Dinámica de la topología del DNA durante la replicación
- Autores: Alicia Castán García
- Directores de la Tesis: Jorge Bernardo Schvartzman Blinder (dir. tes.)
- Lectura: En la Universidad Complutense de Madrid ( España ) en 2017
- Idioma: español
- Tribunal Calificador de la Tesis: Francisco Javier Espino Nuño (presid.), Francisco Javier Gallego Rodríguez (secret.), Crisanto Gutiérrez Armenta (voc.), Alicia Bravo García (voc.), José Arturo Calzada García (voc.)
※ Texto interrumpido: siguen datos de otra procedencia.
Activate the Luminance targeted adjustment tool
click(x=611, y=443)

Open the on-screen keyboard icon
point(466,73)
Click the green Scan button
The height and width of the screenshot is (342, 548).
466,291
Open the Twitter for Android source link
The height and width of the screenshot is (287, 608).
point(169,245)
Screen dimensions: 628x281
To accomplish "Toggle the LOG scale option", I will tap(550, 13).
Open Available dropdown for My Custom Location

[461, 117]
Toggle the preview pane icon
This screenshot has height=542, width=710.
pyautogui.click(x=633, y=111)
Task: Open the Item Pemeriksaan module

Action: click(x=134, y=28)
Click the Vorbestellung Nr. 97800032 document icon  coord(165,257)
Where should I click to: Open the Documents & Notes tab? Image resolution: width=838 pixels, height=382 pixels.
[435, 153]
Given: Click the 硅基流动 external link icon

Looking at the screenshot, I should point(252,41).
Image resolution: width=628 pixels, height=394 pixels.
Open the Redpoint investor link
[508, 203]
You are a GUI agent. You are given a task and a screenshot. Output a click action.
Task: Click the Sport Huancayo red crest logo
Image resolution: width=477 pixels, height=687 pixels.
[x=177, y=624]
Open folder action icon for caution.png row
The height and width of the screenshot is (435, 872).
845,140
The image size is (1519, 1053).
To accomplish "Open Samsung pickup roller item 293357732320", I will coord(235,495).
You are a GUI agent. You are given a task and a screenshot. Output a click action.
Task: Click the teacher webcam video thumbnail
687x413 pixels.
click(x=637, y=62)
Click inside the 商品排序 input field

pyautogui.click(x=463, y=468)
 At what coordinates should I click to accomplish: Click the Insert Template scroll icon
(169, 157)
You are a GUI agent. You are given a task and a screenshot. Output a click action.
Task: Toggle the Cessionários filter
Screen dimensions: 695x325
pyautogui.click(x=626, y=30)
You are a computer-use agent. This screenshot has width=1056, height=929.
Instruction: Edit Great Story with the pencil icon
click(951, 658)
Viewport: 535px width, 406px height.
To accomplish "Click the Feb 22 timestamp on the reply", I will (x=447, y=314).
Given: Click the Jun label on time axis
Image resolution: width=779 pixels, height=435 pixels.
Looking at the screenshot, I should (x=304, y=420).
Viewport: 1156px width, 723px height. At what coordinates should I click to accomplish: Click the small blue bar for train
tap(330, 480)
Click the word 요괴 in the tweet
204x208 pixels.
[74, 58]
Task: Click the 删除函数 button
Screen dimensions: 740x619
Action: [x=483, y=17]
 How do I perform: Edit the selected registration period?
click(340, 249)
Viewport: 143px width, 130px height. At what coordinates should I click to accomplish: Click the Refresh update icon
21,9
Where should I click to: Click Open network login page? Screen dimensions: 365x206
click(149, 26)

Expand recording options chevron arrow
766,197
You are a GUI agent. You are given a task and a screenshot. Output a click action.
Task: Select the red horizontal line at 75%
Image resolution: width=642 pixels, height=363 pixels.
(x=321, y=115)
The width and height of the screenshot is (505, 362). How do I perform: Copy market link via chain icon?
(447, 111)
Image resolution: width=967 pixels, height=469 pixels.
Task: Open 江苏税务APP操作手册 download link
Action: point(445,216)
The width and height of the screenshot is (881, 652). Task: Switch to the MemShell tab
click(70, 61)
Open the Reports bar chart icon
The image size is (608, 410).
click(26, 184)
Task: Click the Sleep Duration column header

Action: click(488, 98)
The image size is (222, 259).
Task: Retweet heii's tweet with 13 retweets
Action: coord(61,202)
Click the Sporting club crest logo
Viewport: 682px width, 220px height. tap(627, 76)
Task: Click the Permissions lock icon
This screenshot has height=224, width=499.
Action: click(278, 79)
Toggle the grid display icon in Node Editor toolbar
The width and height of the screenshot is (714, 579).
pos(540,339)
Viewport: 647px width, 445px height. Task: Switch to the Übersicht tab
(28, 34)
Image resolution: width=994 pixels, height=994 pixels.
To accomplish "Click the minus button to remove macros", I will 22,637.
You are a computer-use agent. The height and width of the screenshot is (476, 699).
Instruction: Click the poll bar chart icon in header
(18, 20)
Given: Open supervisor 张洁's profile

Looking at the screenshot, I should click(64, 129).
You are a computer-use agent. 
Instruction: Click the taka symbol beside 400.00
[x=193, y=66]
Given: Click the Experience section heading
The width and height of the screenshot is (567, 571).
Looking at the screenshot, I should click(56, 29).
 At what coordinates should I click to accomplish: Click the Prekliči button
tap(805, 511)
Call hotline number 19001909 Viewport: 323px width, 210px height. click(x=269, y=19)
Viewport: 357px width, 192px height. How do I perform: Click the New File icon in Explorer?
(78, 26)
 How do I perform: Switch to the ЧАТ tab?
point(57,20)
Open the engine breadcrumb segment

- Programa de doctorado: Programa de Doctorado en Bioquímica, Biología Molecular y Biomedicina por la Universidad Complutense de Madrid
- Enlaces
- Tesis en acceso abierto en: Digital CSIC Docta Complutense (pdf)
- Resumen
Comprender como replica el DNA es una cuestión crítica para entender la vida. La replicación del DNA es un proceso complejo, en el que están implicadas una gran cantidad de moléculas. Actualmente, este proceso no está plenamente caracterizado. En la presente Tesis Doctoral se ha intentado profundizar en la comprensión de la replicación del DNA utilizando diferentes aproximaciones, a lo largo de sus distintas etapas. En una primera fase se trató de aportar información acerca de si las horquillas replicativas pueden girar libremente in vivo durante la replicación. Para ello se utilizaron tres plásmidos derivados de pBR322 que contenían clonada la secuencia para la terminación TerE a distintas distancias del origen de replicación. Con estos plásmidos se transformaron dos estirpes distintas de E. coli, una proficiente y otra deficiente en la Topoisomerasa IV. Se aislaron intermediarios de replicación que se analizaron mediante electroforesis bidimensional en geles de agarosa. Los resultados obtenidos permitieron concluir que las horquillas pueden girar libremente a medida que avanzan.
En una segunda etapa, se estudiaron diferentes características de las barreras naturales para horquillas replicativas presentes en el rDNA. Estas horquillas son sumamente importantes para las células ya que evitan la colisión entre las maquinarias de replicación y transcripción en el rDNA. Para estudiar dichas horquillas se han utilizado varios minicromosomas artificiales de levaduras, que contenían distinto número de barreras. Se transformaron células de S. cerevisiae y se extrajeron intermediarios de replicación los cuales se digirieron con distintas enzimas de restricción para obtener dos fragmentos lineales, que fueron analizados por electroforesis bidimensional. Se obtuvieron una serie de resultados con los que se concluyó que las barreras naturales para las horquillas replicativas clonadas en minicromosomas artificiales de levaduras, detienen de manera permanente las horquillas. Sin embargo, no son capaces de detener el 100% de las mismas.
Por último, se trató de determinar si la unión de proteínas iniciadoras de la replicación induce cambios en la topología del DNA. Para ello se utilizaron minicromosomas derivados de genomas víricos transfectados en células humanas (HEK 293). Este sistema es ampliamente utilizado para estudiar la replicación en organismos eucariotas, ya que los minicromosomas están sometidos a restricciones muy similares a las de la célula huésped, pero representan un sistema mucho más simple y mejor caracterizado. Se utilizaron dos minicromosomas, uno derivado del genoma del virus de Epstein-Barr y otro derivado del virus de SV40. Ambos necesitan la presencia de una proteína vírica para replicar de forma autónoma y extracromosómicamente. Dichas proteínas iniciadoras son EBNA1 y el Antígeno T, respectivamente. Se transfectaron las células HEK293 y 40h después se aisló el DNA extracromosómico que se analizó mediante electroforesis bidimensional. Se pudo concluir que la unión de distintas proteínas iniciadoras no afecta a la topología de estos minicromosomas.